As I understand to compute vector of gravity not saficient to compute normal to elipsoid, but we need to computer normal to geoid (by definition geoid is a surface to which the force of gravity is everywhere perpendicular).

It's the other way around. The geoid is a calculated surface. Before the satellite era, one of the key sets of inputs to the calculation of the geoid were observations of deviations of local gravity, particularly the deflection of the vertical. Which way gravity pointed at several locations gave clues as to the local shape of the geoid.

Observing the orbits of satellites provides a global measure Earth's gravitational field. Satellites have been specially constructed for this job, most recently, GRACE and GOCE. The Earth's gravitational field is published in terms of spherical harmonics coefficients. The gravitational vector for a point in space on or above the Earth's surface can be calculated directly from these coefficients. Vectorially adding in the centrifugal acceleration due to the Earth's rotation results in the gravity vector. The position also yields the nominal gravity vector assuming an ellipsoidal Earth.

So I have some questions:

  1. How to compute normal to geoid?

As noted above, a geoid is not needed. Modern models of the geoid are calculated from those same spherical harmonic coefficients (plus Earth rotation) that used needed to calculate the gravitational acceleration and gravity.
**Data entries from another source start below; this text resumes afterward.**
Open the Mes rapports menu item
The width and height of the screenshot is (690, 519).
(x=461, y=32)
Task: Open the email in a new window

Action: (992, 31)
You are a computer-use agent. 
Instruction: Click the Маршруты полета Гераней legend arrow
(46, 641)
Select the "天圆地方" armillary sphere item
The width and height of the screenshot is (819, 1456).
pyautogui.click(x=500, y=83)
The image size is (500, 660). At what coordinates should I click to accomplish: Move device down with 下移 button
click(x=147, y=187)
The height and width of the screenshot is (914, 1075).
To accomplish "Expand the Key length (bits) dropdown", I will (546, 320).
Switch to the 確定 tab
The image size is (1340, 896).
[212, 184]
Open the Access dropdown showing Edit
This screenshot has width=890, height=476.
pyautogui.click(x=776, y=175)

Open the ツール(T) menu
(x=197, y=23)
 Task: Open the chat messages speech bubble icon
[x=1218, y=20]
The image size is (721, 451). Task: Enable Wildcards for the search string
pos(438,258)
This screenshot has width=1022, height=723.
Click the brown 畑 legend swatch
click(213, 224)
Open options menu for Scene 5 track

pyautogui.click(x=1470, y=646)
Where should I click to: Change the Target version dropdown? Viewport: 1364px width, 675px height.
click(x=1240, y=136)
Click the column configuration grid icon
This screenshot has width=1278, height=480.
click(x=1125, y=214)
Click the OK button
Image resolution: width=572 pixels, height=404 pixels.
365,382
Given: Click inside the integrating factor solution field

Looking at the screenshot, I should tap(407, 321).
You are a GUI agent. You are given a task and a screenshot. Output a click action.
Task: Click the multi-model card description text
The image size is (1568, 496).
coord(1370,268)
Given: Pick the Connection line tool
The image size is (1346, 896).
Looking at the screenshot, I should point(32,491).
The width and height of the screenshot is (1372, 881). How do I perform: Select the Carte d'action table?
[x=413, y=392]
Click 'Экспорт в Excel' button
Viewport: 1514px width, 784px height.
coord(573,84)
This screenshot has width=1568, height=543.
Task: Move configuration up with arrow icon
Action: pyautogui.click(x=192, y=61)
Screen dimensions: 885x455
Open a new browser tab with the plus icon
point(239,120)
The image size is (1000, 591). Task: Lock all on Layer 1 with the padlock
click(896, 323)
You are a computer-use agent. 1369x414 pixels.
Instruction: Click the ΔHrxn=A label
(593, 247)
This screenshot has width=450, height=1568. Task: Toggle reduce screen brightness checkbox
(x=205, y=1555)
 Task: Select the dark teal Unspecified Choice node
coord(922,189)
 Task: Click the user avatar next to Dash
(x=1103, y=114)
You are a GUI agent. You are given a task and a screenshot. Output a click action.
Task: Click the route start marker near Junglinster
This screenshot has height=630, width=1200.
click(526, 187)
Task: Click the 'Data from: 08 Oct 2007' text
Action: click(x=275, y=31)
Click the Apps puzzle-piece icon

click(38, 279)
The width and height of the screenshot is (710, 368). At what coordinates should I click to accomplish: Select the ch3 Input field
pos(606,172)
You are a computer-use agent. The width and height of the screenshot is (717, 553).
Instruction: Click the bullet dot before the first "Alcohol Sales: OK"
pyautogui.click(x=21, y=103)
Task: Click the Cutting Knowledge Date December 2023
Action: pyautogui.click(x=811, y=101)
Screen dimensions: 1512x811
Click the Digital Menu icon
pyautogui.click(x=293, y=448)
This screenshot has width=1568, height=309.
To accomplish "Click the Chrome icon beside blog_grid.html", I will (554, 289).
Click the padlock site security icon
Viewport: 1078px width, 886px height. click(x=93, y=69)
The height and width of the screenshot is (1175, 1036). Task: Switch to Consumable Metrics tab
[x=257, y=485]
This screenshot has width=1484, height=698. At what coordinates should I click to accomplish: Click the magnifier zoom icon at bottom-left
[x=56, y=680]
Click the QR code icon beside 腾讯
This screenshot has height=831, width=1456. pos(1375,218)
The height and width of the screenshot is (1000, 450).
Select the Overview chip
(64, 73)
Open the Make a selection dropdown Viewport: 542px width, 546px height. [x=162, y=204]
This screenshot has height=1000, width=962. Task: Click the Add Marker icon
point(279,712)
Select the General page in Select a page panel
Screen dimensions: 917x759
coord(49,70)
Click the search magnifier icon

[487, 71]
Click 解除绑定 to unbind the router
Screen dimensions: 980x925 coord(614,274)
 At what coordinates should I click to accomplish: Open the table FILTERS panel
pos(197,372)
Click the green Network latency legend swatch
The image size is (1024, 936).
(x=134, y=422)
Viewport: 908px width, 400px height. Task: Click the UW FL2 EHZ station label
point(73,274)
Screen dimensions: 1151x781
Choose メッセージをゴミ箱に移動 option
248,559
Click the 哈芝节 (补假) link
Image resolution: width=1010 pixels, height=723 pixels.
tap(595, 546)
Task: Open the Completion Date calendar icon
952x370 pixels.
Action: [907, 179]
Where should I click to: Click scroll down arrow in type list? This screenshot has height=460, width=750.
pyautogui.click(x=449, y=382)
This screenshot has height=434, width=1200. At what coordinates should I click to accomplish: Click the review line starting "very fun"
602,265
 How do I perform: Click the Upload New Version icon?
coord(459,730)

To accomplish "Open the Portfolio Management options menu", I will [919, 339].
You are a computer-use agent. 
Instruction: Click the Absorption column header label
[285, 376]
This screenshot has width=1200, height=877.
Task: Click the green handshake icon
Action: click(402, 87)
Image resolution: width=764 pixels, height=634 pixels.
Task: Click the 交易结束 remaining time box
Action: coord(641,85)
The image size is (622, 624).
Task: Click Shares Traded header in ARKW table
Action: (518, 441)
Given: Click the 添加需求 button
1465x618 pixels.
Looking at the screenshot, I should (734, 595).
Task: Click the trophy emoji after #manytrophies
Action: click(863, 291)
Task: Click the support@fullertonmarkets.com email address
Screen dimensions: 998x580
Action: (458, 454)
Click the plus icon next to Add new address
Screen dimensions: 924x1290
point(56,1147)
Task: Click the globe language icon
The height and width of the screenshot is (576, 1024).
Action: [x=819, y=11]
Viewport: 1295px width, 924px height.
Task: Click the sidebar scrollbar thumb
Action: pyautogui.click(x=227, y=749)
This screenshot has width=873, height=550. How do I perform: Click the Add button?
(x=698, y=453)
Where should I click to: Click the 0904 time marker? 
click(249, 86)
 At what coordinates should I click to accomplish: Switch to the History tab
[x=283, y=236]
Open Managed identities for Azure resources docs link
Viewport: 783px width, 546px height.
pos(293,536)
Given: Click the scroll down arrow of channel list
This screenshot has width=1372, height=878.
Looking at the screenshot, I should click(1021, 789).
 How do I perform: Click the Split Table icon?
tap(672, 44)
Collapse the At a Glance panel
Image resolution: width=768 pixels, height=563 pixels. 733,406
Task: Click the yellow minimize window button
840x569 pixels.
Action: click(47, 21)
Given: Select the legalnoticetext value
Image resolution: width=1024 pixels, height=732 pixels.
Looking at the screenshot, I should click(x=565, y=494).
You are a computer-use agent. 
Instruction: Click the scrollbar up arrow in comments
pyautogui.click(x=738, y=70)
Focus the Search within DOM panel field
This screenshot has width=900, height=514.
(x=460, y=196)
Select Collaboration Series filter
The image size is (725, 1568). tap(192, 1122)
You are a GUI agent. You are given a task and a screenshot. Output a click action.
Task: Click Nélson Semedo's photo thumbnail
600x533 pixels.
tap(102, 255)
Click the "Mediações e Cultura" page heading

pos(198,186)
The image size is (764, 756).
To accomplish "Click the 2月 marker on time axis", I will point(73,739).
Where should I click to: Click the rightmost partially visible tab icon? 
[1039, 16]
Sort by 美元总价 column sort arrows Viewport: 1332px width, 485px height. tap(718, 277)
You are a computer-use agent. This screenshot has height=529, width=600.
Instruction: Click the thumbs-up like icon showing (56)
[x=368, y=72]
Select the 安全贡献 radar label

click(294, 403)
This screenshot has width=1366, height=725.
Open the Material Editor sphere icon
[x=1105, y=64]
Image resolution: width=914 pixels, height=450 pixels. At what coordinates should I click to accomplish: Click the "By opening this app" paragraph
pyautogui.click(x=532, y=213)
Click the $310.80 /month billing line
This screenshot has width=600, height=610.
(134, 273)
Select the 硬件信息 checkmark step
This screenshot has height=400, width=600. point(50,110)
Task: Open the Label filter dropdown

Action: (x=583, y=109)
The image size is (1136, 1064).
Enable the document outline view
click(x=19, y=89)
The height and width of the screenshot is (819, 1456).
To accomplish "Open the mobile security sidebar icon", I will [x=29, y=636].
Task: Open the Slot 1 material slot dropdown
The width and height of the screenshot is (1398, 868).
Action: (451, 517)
  1. What is the maximum discrepancy of angle between elipsoid normal and geoid normal?

The technical term is "deflection of the vertical" (with variations). Per Hirt et al., it's up to 100 seconds of arc, about 10 kilometers south of the peak Annapurna II. This is a calculated value based on various satellite models (which are a bit coarse) coupled with digital terrain maps coupled with some more hairy mathematics to create fine-scale models.

C. Hirt, et al., “New ultrahigh‐resolution picture of Earth's gravity field,” Geophysical Research Letters, 40.16 (2013): 4279-4283.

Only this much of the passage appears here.